◆ Passage to read ◆
This post is the first in a series about an Oxford Seminars TESOL instructor meeting the students he trained on his trips abroad.
I have taught with Oxford seminars for nearly a decade. My favorite thing about training prospective teachers is meeting dozens of new, interesting people every year, each with their own compelling reason for obtaining their TESOL certification. But a fringe benefit—one that I hadn’t anticipated—is the fact that I now know at least one person in an astonishing number of locations around the world. I always end my courses by asking my students to keep in touch, both with their classmates and with me. Often, I follow this by saying, “hey, if you’re lucky, I might just visit you once you’re abroad!” Most people chuckle, but I think few realize that as an avid traveler, it is a real possibility.
Just last month, I was fortunate enough to travel to Santiago, Chile to attend a conference. Once I had booked my flight, I remembered that I knew of two former Oxford students that had gone off to teach English there. One, a young woman named Cecilia, and the other, a middle aged man named Thomas. I hadn’t corresponded with either of them in a while, but I was pleasantly surprised to learn when I contacted them that both were still teaching there. I happily made plans to meet up with each of them, eager to hear of their experiences.
My first day in Santiago, Thomas had the afternoon free, and was kind enough to join me on a free walking tour of Santiago. We later grabbed a coffee, and he told me more about his life in Chile. After applying for jobs all over the world, he settled upon Santiago, where his decades of experience in the corporate world proved a valuable asset. He has spent the past five years tutoring Chileans. Some seek out Thomas’s services to refine their English for conducting international business, while others want to improve both their written and conversational skills to pursue higher education in the English-speaking world. Thomas was proud—and rightly so—of the fact that many of his students have gone on to enroll in prestigious universities in Europe and North America. He continues to tutor, and has no immediate plans to move back to the United States. Chile is, for all intents and purposes, his home.

◆ Problems to solve ◆
1/ Reproduce, word for word, the part of the post about visiting former TESOL students that opens with the words containing "This post is" and closes with "a real possibility.".
2/ Write the next part of the post about visiting former TESOL students, continuing after its final sentence.

◆ Information shown ◆
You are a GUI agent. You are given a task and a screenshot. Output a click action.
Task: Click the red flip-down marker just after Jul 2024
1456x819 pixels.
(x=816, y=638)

◆ Task responses ◆
1/
This post is the first in a series about an Oxford Seminars TESOL instructor meeting the students he trained on his trips abroad.
I have taught with Oxford seminars for nearly a decade. My favorite thing about training prospective teachers is meeting dozens of new, interesting people every year, each with their own compelling reason for obtaining their TESOL certification. But a fringe benefit—one that I hadn’t anticipated—is the fact that I now know at least one person in an astonishing number of locations around the world. I always end my courses by asking my students to keep in touch, both with their classmates and with me. Often, I follow this by saying, “hey, if you’re lucky, I might just visit you once you’re abroad!” Most people chuckle, but I think few realize that as an avid traveler, it is a real possibility.

2/
After a brief sojourn to the south of Chile, a visually stunning region with crystal-blue lakes encircled by volcanoes, I met up with Cecilia upon return to Santiago. While Thomas had gone to Chile after decades in the work force, Cecilia, rather, moved to Santiago in her mid-twenties to gain experience and learn some Spanish before beginning a career in earnest. Over dinner (a delightful meal of Peruvian-Japanese fusion cuisine), she told me that she hadn’t planned to live there for the better part of a decade, but as time went on, she kept finding more reasons to stay. After a short while teaching at an English school, she was promoted, and put in charge of curricular development. By that time, her Spanish had blossomed from a mere few phrases into outright fluency. Her current position there requires spoken and written proficiency in both English and Spanish. After seven years in Santiago, Cecilia plans to return home in the coming months to pursue a law degree. With her impressive resume of working overseas, she imagines she will be well positioned for a career in international law. (I quite agree!)
Although I only had a few days in Santiago, I am confident that the city is a prime destination for teaching abroad. After learning how successful Oxford Seminars TESOL graduates have been there, and how well established they had become there in both their personal and professional lives, I am thoroughly convinced that anyone, regardless of age or experience, who is looking to teach English in a large, global city in a country so rich in natural wonders should give Santiago a second look. You’ll be glad you did.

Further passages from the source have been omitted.